Abstract

In recent years, there has been a lot of interest in the idea of a virtual clothing try-on, which entails placing an image of a desired outfit on a mannequin. In order to give the user the idea that they are trying on the item, the standard try-on task attempts to provide a natural fit between the target clothing and the provided body. However, in real life, people may also care about how they "try on" in various stances. We offer a novel try- on setting that enables modification of both the garment and the model's posture in order to address this problem.
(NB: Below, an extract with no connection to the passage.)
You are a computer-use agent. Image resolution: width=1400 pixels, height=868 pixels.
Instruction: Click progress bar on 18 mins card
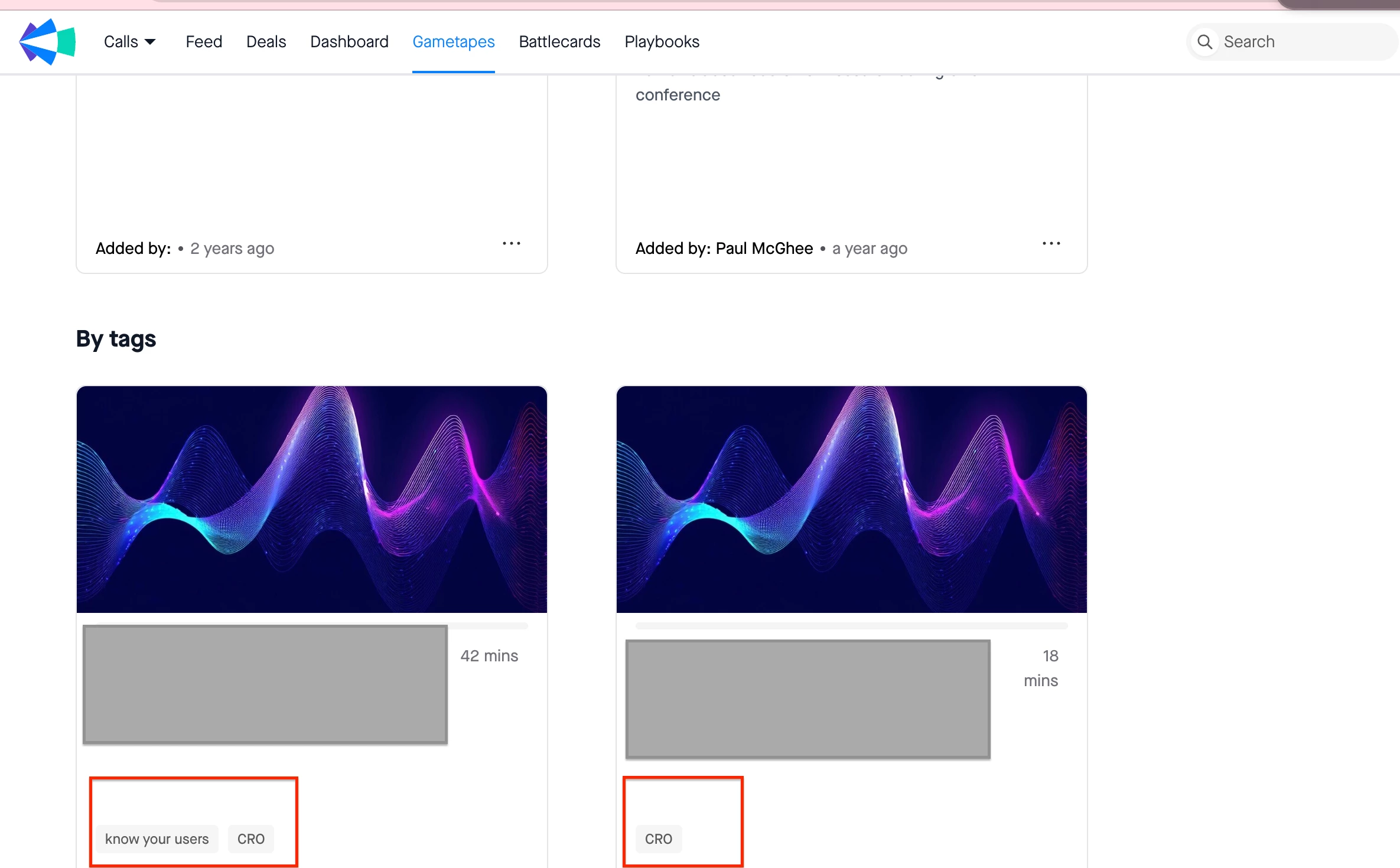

To this purpose, we present a generative adversarial networks–based pose- guided virtual try-on technique (GANs). By initially predicting how the semantic layout of the reference image will change throughout the try- on process, it is possible to create a photorealistic try-on with a plethora of garment details. There are three individual parts to this. Initially, a reference image's semantic segmentation is used by a semantic layout generation module to progressively forecast the tried-on garment's desired semantic layout. A garments warping module then applies a second-order difference constraint to the created semantic layout in order to change clothing pictures while preserving the transformation's consistency over the course of training. Third, a module that can adapt to produce each semantic component of the human body from a variety of inputs (such as reference image, semantic layout, and distorted clothing). It outperforms cutting-edge generative models in the image-based virtual try-on task, according to our tests on the newly acquired dataset.